Recorded data:
- - - - - - -

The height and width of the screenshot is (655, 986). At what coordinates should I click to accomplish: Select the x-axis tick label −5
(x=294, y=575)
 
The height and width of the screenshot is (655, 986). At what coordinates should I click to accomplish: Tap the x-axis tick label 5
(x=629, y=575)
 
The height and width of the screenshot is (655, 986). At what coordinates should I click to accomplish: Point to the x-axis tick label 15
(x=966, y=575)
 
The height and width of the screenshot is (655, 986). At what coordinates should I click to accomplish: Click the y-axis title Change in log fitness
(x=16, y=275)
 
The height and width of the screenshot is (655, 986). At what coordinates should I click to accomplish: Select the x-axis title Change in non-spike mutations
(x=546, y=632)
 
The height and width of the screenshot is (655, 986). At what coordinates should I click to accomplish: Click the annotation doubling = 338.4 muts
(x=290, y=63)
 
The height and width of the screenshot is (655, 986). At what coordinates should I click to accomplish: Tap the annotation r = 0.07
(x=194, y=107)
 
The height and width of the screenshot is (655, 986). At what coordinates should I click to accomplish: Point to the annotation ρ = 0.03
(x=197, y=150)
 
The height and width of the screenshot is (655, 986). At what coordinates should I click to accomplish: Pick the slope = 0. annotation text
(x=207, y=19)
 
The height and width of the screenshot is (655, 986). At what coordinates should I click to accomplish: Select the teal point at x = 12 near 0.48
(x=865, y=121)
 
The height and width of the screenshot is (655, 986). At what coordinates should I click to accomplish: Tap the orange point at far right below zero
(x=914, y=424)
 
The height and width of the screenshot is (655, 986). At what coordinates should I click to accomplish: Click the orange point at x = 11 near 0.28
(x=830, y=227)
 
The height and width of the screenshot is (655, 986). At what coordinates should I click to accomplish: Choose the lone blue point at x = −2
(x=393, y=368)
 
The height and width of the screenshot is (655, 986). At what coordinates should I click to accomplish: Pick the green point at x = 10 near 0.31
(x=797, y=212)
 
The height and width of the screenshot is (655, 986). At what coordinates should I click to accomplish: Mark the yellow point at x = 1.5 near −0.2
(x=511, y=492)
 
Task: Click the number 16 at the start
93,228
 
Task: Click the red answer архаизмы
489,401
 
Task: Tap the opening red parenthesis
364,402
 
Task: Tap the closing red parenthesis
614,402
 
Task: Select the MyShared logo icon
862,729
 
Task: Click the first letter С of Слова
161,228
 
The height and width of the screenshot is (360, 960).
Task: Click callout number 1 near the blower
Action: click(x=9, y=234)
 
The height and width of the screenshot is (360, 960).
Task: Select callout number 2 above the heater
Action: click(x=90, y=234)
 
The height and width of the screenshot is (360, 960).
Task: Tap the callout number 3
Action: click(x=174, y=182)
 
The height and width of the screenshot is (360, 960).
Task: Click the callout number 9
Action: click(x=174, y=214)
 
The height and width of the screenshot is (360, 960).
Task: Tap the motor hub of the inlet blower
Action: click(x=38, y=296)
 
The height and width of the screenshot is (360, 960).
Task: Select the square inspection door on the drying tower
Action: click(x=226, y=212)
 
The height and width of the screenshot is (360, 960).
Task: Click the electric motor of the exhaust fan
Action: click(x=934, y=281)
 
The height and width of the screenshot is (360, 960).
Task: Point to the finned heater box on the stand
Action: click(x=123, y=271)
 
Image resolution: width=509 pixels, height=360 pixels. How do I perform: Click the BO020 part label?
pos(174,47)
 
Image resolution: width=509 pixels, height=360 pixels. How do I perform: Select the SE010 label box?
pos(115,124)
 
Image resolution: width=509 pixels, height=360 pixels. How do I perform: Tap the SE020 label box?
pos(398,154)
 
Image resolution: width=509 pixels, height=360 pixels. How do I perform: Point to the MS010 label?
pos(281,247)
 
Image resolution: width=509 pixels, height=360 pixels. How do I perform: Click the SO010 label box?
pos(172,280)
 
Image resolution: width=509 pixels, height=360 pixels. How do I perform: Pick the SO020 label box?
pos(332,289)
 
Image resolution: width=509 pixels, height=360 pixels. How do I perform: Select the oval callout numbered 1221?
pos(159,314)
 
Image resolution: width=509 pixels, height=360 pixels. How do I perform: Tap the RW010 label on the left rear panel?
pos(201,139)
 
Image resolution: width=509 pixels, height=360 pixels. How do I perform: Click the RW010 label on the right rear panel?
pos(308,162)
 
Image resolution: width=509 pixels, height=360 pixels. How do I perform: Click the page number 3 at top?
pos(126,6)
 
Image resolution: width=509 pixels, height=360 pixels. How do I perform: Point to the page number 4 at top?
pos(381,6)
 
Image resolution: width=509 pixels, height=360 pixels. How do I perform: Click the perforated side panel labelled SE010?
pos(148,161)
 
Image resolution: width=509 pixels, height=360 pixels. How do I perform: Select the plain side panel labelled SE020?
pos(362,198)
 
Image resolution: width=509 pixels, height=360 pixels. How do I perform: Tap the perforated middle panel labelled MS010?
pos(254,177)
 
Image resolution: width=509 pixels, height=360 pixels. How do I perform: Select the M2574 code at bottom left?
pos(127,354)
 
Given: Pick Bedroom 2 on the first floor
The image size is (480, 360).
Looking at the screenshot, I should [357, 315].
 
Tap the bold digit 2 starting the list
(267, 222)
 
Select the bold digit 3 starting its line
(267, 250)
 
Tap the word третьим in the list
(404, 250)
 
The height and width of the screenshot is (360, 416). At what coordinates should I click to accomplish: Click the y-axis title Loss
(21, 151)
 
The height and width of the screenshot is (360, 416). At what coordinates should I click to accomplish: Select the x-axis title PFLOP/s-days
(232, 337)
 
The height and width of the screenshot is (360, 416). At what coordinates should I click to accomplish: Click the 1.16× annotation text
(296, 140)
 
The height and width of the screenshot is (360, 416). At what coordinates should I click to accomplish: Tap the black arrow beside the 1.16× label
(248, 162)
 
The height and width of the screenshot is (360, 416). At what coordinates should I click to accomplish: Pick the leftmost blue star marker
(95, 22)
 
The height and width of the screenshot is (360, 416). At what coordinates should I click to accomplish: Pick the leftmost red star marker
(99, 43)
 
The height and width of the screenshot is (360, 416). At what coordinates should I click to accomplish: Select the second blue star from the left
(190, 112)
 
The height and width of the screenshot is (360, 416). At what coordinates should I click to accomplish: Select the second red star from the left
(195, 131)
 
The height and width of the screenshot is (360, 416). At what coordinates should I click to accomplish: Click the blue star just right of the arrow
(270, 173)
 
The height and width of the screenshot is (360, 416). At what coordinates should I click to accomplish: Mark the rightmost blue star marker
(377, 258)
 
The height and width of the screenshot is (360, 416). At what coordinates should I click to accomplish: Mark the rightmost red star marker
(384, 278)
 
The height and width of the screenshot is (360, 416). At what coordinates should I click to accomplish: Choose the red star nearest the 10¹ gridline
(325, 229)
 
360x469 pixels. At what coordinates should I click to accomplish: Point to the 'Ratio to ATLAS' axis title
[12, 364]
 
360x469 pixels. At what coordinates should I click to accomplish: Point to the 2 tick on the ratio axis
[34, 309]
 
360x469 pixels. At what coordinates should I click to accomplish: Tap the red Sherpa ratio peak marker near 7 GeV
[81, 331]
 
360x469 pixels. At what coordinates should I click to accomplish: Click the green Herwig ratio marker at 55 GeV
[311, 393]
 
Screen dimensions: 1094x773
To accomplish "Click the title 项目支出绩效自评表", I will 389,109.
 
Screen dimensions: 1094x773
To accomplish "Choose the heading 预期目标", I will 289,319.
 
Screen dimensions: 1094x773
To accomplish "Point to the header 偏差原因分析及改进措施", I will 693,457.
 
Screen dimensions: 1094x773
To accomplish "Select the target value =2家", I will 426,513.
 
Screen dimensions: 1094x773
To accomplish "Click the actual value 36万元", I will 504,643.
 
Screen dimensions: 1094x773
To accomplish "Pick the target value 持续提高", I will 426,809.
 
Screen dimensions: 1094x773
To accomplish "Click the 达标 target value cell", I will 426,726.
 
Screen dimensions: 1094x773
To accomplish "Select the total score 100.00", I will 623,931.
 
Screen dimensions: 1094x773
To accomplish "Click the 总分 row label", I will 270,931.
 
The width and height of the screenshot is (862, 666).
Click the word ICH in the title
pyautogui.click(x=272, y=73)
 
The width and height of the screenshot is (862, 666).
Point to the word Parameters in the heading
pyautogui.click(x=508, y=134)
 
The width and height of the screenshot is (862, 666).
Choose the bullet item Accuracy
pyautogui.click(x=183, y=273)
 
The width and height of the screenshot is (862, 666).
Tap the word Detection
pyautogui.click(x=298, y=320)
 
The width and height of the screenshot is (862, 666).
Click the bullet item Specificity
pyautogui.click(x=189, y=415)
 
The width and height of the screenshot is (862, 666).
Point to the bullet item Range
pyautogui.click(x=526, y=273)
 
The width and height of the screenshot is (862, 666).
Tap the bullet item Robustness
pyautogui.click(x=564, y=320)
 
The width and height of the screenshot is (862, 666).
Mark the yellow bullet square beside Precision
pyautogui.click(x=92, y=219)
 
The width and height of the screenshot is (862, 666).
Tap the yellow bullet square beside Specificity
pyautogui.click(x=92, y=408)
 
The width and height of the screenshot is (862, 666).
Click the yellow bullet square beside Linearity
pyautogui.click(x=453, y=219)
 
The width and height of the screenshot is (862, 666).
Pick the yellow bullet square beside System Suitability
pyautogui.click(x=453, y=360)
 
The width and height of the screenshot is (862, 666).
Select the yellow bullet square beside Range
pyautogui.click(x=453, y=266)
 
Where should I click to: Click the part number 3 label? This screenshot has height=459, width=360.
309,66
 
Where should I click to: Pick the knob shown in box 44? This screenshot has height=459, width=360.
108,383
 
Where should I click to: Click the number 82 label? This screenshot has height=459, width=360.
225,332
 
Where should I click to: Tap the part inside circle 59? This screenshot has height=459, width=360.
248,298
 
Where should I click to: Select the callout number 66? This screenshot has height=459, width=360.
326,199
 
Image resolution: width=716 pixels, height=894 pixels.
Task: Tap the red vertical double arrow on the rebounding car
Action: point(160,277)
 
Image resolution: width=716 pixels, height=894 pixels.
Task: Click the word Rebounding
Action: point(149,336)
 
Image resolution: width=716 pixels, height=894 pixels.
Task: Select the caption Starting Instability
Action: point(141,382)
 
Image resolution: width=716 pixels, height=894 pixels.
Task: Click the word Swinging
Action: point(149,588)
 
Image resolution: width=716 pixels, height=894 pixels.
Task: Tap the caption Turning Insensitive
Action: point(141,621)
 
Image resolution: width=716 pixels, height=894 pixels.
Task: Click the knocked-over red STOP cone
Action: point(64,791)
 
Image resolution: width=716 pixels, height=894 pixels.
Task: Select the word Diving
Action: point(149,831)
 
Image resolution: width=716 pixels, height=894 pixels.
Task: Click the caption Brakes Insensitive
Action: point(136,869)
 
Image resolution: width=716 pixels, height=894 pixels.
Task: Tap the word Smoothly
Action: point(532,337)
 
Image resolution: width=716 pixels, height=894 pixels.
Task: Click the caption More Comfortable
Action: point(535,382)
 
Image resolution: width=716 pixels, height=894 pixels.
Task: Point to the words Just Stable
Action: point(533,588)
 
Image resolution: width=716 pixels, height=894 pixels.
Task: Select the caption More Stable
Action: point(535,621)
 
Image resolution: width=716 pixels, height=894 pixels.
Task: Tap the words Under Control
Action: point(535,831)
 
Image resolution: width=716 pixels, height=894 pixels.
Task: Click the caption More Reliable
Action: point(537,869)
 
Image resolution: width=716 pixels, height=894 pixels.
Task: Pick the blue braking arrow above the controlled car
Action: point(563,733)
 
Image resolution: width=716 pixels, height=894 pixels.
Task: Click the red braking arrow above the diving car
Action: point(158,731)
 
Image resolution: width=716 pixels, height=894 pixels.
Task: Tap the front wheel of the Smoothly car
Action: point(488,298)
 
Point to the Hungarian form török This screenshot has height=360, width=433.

- - - - - - -

Exercise description>
Please find each line in the rows above that contains the word "page", and copy every such line in full.

Final result>
Image resolution: width=509 pixels, height=360 pixels. How do I perform: Click the page number 3 at top?
Image resolution: width=509 pixels, height=360 pixels. How do I perform: Point to the page number 4 at top?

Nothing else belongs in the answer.